*** TEXTO PARA LEER
“McCausland!”.

El grito retumbaba por todos los rincones del periódico, dejaba muda a la redacción, hacía temblar los módulos de la rotativa y estremecía la edificación hasta los mismos cimientos.

Era Olguita, llamando a su peor alumno.

El peor alumno saltaba de donde estuviera como impulsado por un resorte de alto poder y se dirigía nervioso y presuroso a la oficina de la Asistente de Dirección. “De tres zancadas llegaba aquí”, solía decir Olguita mucho después, cuando, dando rienda a su extraordinario sentido del humor, le contaba los cuentos a los compañeros de acá.

Ya sabía yo lo que me esperaba. Era redactor raso de aquella época, con licencia para cubrir lo que fuera, desde crímenes menores hasta festivales folclóricos en pueblos pequeños. ¿Para qué me llamaba esta vez? Lo más probable era que hubiera redactado “jurado de conciencia” con “s” y el escrito estaba ya en el escritorio de Olguita, quien seguramente me estaba llamando para decirme: “¿Y a ti quién te dijo que conciencia es con ‘ese’ mijito?”. Allí comenzaban las más arduas jornadas de formación profesional de las que yo tenga noticia. Olguita leía la noticia p-o-r-m-e-n-o-r-i-z-a-d-a-m-e-n-t-e y daba rienda suelta a su bolígrafo, tachando sin piedad y corrigiendo con su letra grande y escandalosa. Lo único que rompía aquel silencio sepulcral era el ruido fuerte del bolígrafo con el papel y los comentarios de Olguita cada vez que corregía. No se me ha olvidado su mirada rígida a través de los gruesos lentes, las pausas breves para encender uno y otro cigarrillo. A veces, cuando la cosa se ponía demasiado dura, aprovechaba para aplicar una de mis tácticas de distracción y le decía: “Ajá Olgui, ¿y cuándo vas a dejar de fumar?”. Ella miraba el cigarrillo, me miraba a mí y decía: “¿Tú estás seguro de que ese hombre tenía 45 años?”, mientras me mostraba la foto que acababa de entregarle. “Sí Olgui”, le respondía el peor alumno. “Lo que pasa es que esa foto es vieja...”. Olgui ripostaba enseguida: “¿Y por qué no te levantaste una foto más nueva?”. No había forma de sacarla de lo fundamental. La verdad es que ninguna de las tales tácticas de distracción sirvió nunca para nada.

Era un tormento, no lo niego. Pero no para el corazón, sino para la consiensia. Siempre impecablemente vestida con sus vistosos trajes de flores, inteligente y audaz como poquísimas mujeres en la historia de este país. Olguita era la ejecutora directa de un código tácito de perfección profesional que promovía el director Juan B. Fernández Renowitzky. Tal como aún subsiste en El HERALDO, el código es estricto, no admite imprecisiones y vela porque se cumplan los dogmas sagrados del periodismo: imparcialidad, estética, búsqueda de la verdad...
******
CONSIGNA: Según el texto sobre Olguita, ¿son ciertas las afirmaciones (a) Olguita corregía los escritos con lápiz, (b) las tácticas de distracción de quien narra le daban resultado y (c) el director del periódico era Juan B. Fernández Renowitzky? Contesta sí o no a cada una y cita las palabras del texto que lo deciden.
*** MATERIAL ENTREGADO
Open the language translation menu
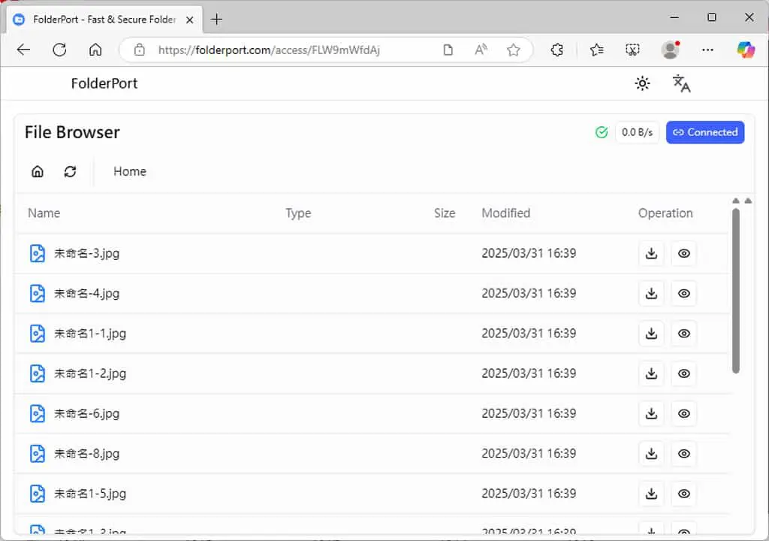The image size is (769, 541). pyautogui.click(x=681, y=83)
******
*** MATERIAL ENTREGADO
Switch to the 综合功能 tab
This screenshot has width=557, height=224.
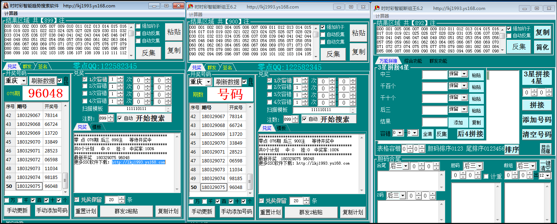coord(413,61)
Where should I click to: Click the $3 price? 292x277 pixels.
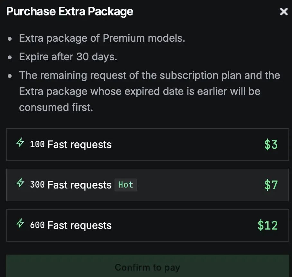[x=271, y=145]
******
RESPUESTA:
(a) No: «daba rienda suelta a su bolígrafo».
(b) No: «ninguna de las tales tácticas de distracción sirvió nunca para nada».
(c) Sí: «el director Juan B. Fernández Renowitzky».